Red Echo

September 27, 2015

Deep Playa 2015

Well, that was a fun weekend, out in the trees near Sedro-Woolley. This was apparently the fourth year of the Deep Playa campout and it looked to be around 300 people this time. There were interesting art projects, fun activities, decent music, and overall a happy burnery festival vibe despite the cold damp weather.

AJ and I camped out in our big truck, as is becoming usual, and while it really needs a heater, at least it’s insulated and we had a generator powering the electric blanket. We also hung a big tarp off the side of the truck and made a shaded area where we could set up the propane camp fire – and lo there was much gathering and enjoying on Saturday night, as everyone was pretty much clustered up around one fire or another.

I brought the small version of my sound system and set it up by our camp, renegade-style. Two 15″ subs and two Mackie 450 tops – it was more sound than we needed, honestly, and I had a great time rocking the neighborhood with it. I played an electroswing set on Friday afternoon, and three psytrance sets at various other times when the mood struck me. I also got to play glitch-hop on the big main stage sound system Saturday night – it was a little challenging, perhaps due to the cold, but it went well anyway and I’m glad I did it.

Tomorrow it’ll be time to unpack; tonight I’m making an early night of it.

September 24, 2015

I did a little research and the pieces of this plan are becoming clear. Virtio appears to be a totally reasonable platform abstraction API, and KVM will do the job as a hypervisor. I’ll set up an x86_64-elf gcc crosscompiler and use newlib as the C library. Each executable will have its own disk image, and exec will function by spawning a new VM and booting it with the target executable.

The missing piece, so far as I can tell, is a proxy representation of the hypervisor’s management interface which can be provided to a guest OS, so that our VMs can virtualize themselves – and pass on a proxy for their own hypervisor proxy, so that subprocesses can virtualize themselves in turn, recursively.
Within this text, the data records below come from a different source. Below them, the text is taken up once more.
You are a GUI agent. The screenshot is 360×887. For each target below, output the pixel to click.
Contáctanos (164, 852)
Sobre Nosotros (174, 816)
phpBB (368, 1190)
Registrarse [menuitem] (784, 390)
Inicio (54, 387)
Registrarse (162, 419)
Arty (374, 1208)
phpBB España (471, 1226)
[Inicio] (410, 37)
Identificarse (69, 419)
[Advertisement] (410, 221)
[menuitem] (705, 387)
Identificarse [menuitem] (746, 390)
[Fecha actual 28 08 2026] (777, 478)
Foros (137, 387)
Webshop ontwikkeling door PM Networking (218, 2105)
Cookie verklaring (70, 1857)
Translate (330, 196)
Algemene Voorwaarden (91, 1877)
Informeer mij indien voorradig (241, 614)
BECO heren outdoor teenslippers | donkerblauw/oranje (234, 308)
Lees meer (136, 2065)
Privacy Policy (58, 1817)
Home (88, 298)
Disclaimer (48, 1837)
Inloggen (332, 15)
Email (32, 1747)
This would enable the construction of a guest-OS shell managing an array of processes which are themselves independent guest-OS machines. Current thought: define the ‘virsh’ terminal interface as a serial protocol, then write a linux-side launcher process that creates a pipe-based virtual serial device and hands it off when starting up the first guest process.
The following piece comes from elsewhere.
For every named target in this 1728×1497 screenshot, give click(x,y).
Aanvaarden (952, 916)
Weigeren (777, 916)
With the launcher and the multitasking shell in place, a toolchain targeting this baremetal environment, and an array of virtio device drivers in the form of static libs you can link in, the platform would be ready to go.

September 23, 2015

To simplify a bit further: I want to throw away the traditional “operating system” entirely, use the hypervisor as a process manager, use virtual device IO for IPC, and implement programs as unikernels.

I think this could all be done inside Linux, using KVM or Lguest, constructing the secure new world inside the creaky, complex old one.

September 22, 2015

Perhaps the reason I can’t sell myself on a specific minimal microkernel interface is that the system I want to build is not a microkernel at all. What I really want is no interface, no API, but an exokernel system where every program is written as though it were the only occupant of a single machine.
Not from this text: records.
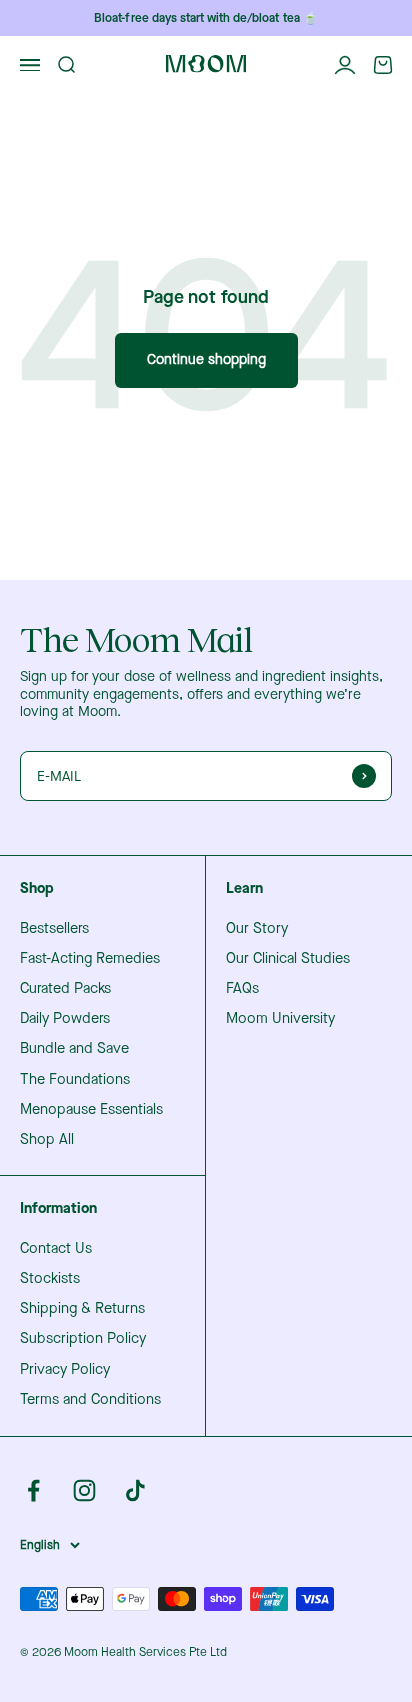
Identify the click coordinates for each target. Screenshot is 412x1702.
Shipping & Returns (82, 1309)
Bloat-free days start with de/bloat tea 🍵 (205, 18)
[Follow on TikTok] (135, 1490)
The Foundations (75, 1080)
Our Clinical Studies (288, 959)
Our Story (257, 929)
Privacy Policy (65, 1370)
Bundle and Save (74, 1049)
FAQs (242, 989)
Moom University (280, 1019)
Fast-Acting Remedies (90, 959)
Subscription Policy (83, 1339)
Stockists (50, 1279)
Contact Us (56, 1249)
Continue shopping (206, 359)
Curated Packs (65, 989)
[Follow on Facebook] (33, 1490)
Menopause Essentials (91, 1110)
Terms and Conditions (90, 1400)
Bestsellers (54, 929)
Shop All (47, 1140)
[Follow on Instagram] (84, 1490)
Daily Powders (65, 1019)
The interior space of a POSIX machine is so complex I’ve given up on the prospect of securing it, but hypervisors seem to have accomplished the job of secure isolation well enough to make the whole “cloud computing” business work. What if processes in this hypothetical environment were merely paravirtualized machines? Each executable would be a single-purpose “operating system” for a virtual machine.

A hypervisor takes the place of the traditional kernel, VirtIO devices stand in for the usual device-manipulation syscalls, and the shell becomes a HID multiplexer. Since each process sees itself as a separate machine, there is no longer any requirement for a shared mutable filesystem; instead of communicating by manipulating shared resources, processes must share resources by communicating.

From this perspective it is no longer important to know whether the system is running on bare metal or within some other host OS. Each process merely interacts with some array of devices to accomplish some defined task. An instance of this system built for a bare-metal environment would have to include drivers for actual devices so that they can be represented as virtio elements, but from the perspective of a program, inside its paravirtual machine, it simply doesn’t matter how many layers of emulation are stacked up above.

This offers a lovely progressive path toward implementation of the various components necessary for a useful operating system, since they can be implemented one by one as QEMU guests. In effect, it’s a redefinition of the API: instead of looking at the traditional POSIX style syscall interfaces as the OS API, we simply define the notional standard PC implied by virtio as the system interface, and anything capable of running on such machine becomes a valid element of the overall system.

In effect, this means that KVM becomes the kernel, and my project would be a shell program which can multiplex a set of interface devices among an array of VMs containing the actual programs I want to use.

September 18, 2015

Now THAT’S a 3D printer

I’ve been reluctant to get on the 3D-printing hype train since I have trouble thinking of anything I would actually want to make with one – who needs more cheap plastic crap cluttering up their lives? But this is a 3D printing technology that seems like it might actually be useful – Hershey has announced a chocolate printer:

“We are now using 3-D technology to bring Hershey goodness to consumers in unanticipated and exciting ways,” said Will Papa, Chief Research and Development Officer, The Hershey Company. “3-D printing gives consumers nearly endless possibilities for personalizing their chocolate, and our exhibit will be their first chance to see 3-D chocolate candy printing in action.”

September 15, 2015

“Interim OS” project for ARM

Simple OS project for the Raspberry Pi with information about getting a kernel to boot.

September 4, 2015

Things I’d still like to improve in this hypothetical kernel interface:

– access() and measure() are blatantly inefficient and really kind of terrible; you should just get that information for free when the message comes in, and if you want to inquire about object state, the call should let you ask about a whole batch of objects at once, to reduce the impact of syscall overhead.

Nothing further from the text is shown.